An establishment that for so long failed to apply known science has no place dismissing parents
Several hundred Wisconsinites gathered in Madison this month to revel in a revelation: We’ve known for years how to stop failing so often at teaching children to read.
So why for the past 25 years have at least 1 in 5 of Wisconsin 8th-graders scored as illiterate in national tests?
The gathering, sponsored by the University of Wisconsin’s Thompson Center on Public Leadership, drew teachers, school superintendents, librarians, lawmakers. The star they came to hear was Emily Hanford, a public radio reporter whose recent blockbuster series, “Sold a Story,” showed that schools so often fail to teach children to read because they’re dominated by an idea that’s wrong.
Hanford’s reporting is replete with parents, well-educated and conscientious, who realized their children were functionally illiterate. They’d been taught according to the theory, dominant for half a century, that readers learn by using tricks like guessing at unknown words and inferring which word should fit.
This “three-cuing” method actually is what poor readers do. By contrast, children taught to decode the sounds represented by letters soon learn the patterns of language and thrive. Some kids figure this out on their own. Many don’t, and if schools don’t teach them to sound out unfamiliar words, it leaves many semi-literate.
This isn’t a new revelation. “We know plenty” about how people learn to read, the gathering was told by Mark Seidenberg, the UW psychology researcher who wrote the book on the topic. “We’ve known plenty for a long time.”
For decades, “a lot of kids didn’t get phonics instruction or much of it,” said Hanford. “They weren’t taught how to sound out the written words. And it became pretty clear by the 90s that that had been a big mistake.”

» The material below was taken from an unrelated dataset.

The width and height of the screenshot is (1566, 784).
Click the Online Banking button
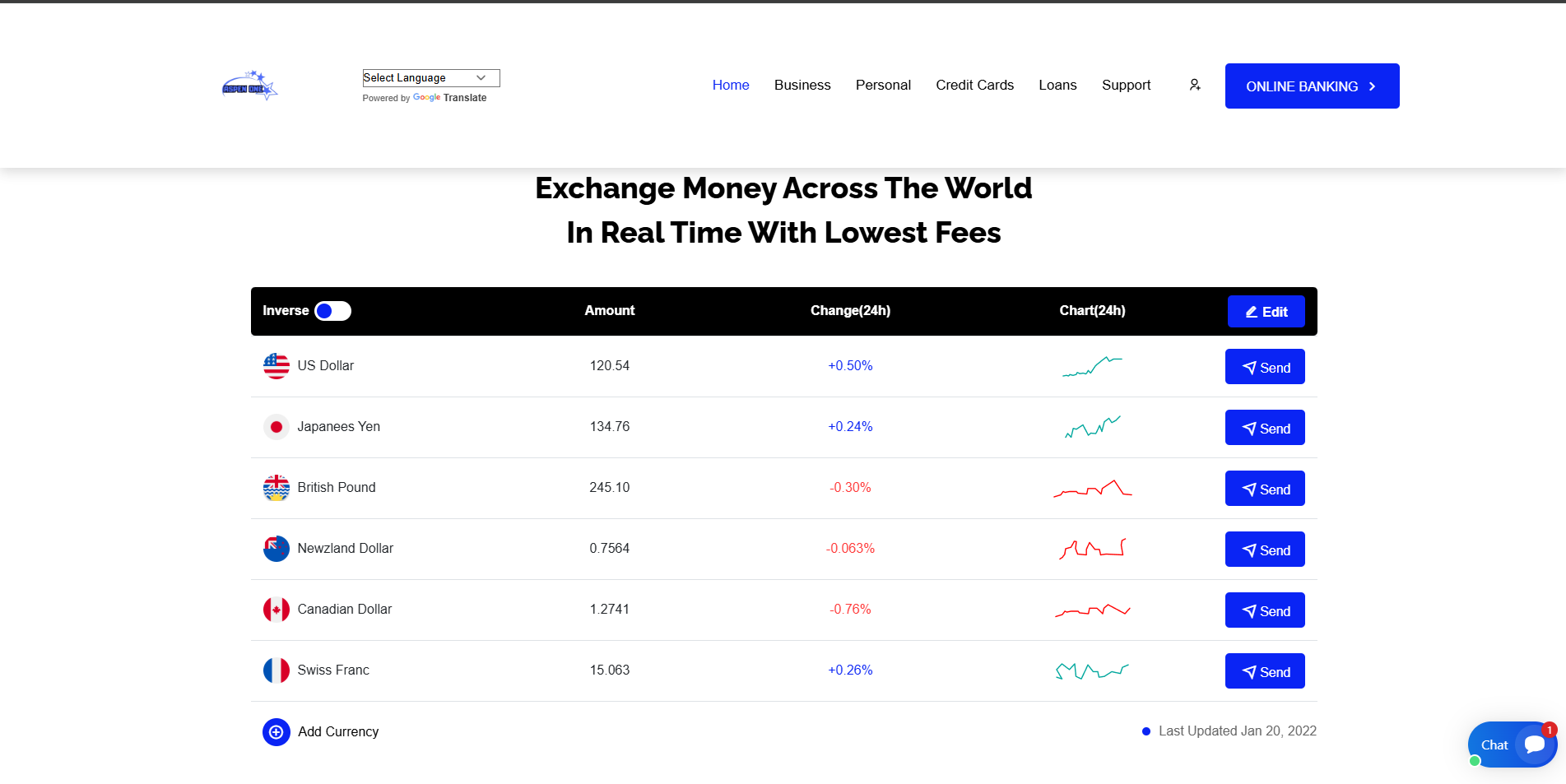click(1312, 86)
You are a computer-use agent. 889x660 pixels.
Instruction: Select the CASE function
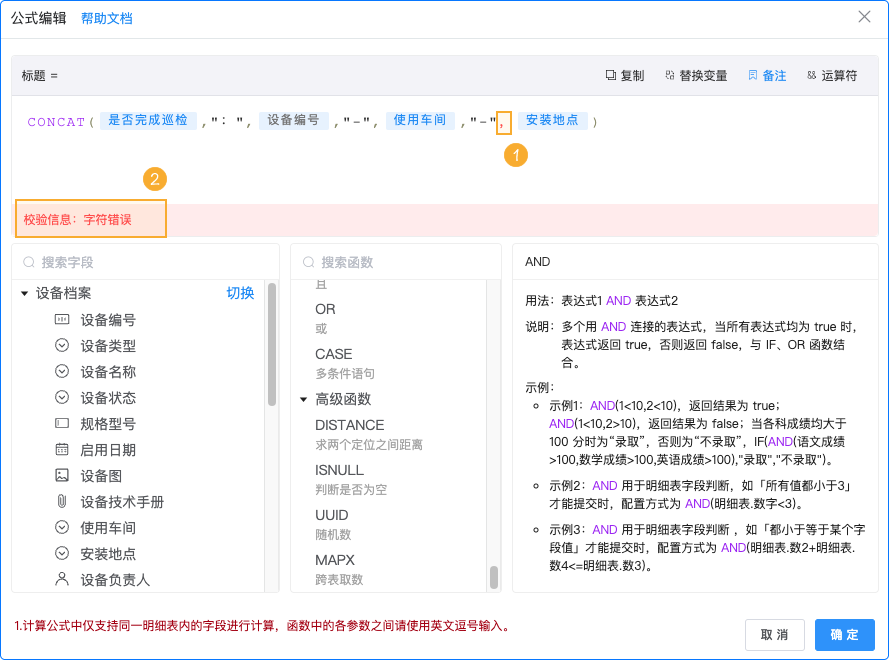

Yet the mistaken notion persists that reading is learned by looking at pictures and guessing. According to the Department of Public Instruction, half of Wisconsin school districts use one of three reading curriculums based on the flawed three-cueing method, and another quarter use homemade curriculum of unknown correspondence to the science that researchers such as Seidenberg have been publishing for three decades. The DPI in 2020 began saying schools should systematically teach children to decode letters.
Why so slow?
In part, it’s what teachers were taught. Hanford’s reporting features a striking number of teachers who figured out that their techniques weren’t working — and were horrified. Yet only a few Wisconsin education colleges have taken cognitive science to heart.
“The educational establishment adheres to beliefs and practices that make it harder for teachers to teach and for children to learn,” said Seidenberg. As educators quoted by Hanford note, the “balanced literacy” ideas that have reigned for so long sound appealing, sound like they should work. Only they don’t.
The tide, it seems, is beginning to turn. The Madison room was full of educators taking notes. The issue is getting noticed. The “reading wars” may be ending happily, if only after decades of failed instruction.
But as the roomful of educators sort out their notes and next moves, it would behoove that educational establishment also to learn some modesty.
A core of progressive education for a century has been its ambitious claim of expertise not only about how children should be taught but what as well. If enough power is centralized in experts and all schoolchildren funneled into their custody, the theory went, the one best way of instructing them in reading, calculus, citizenship and gender ideology would be applied. Happiness would ensue, ancestral superstitions defeated.
Yet the actually known science of teaching reading somehow couldn’t make it from the psychology department over to the education school for three decades, all while authorities made excuses. So much for expertocracy.
The other day a video went viral of an educator in some other state protesting a bill that, in the wake of a scandal over sexually charged lessons, would let parents review schoolbooks. “We all have advanced degrees,” the teacher told lawmakers. “What do the parents have?”
What the parents have is an urgent and close attention to their children. They could see, as Hanford reported, that their kids weren’t learning to read, and too many then got patronizing dismissals similar to that viral scorn.
None of this denies professionalism its place. Researchers do know subjects deeply, and it stands to reason that teachers want to teach successfully. As Seidenberg said of the emerging findings, “The idea here is to empower teachers and other educators to be able to do the job they want to do.”
But it also stands to reason that the triumph of good curriculum over bad would have been swifter if parents in their urgency had more power and that educational establishment had less. Wisconsin’s school choice program gives parents some power, if only to try to find something better, and it should be strengthened. So should parents’ power to see what’s being taught. Transparency and the power to leave are levers by which the natural guardians of children’s interests can bring accountability to an establishment that needlessly bungled its duties for decades.
Patrick McIlheran is the Director of Policy at the Badger Institute. Permission to reprint is granted as long as the author and Badger Institute are properly cited.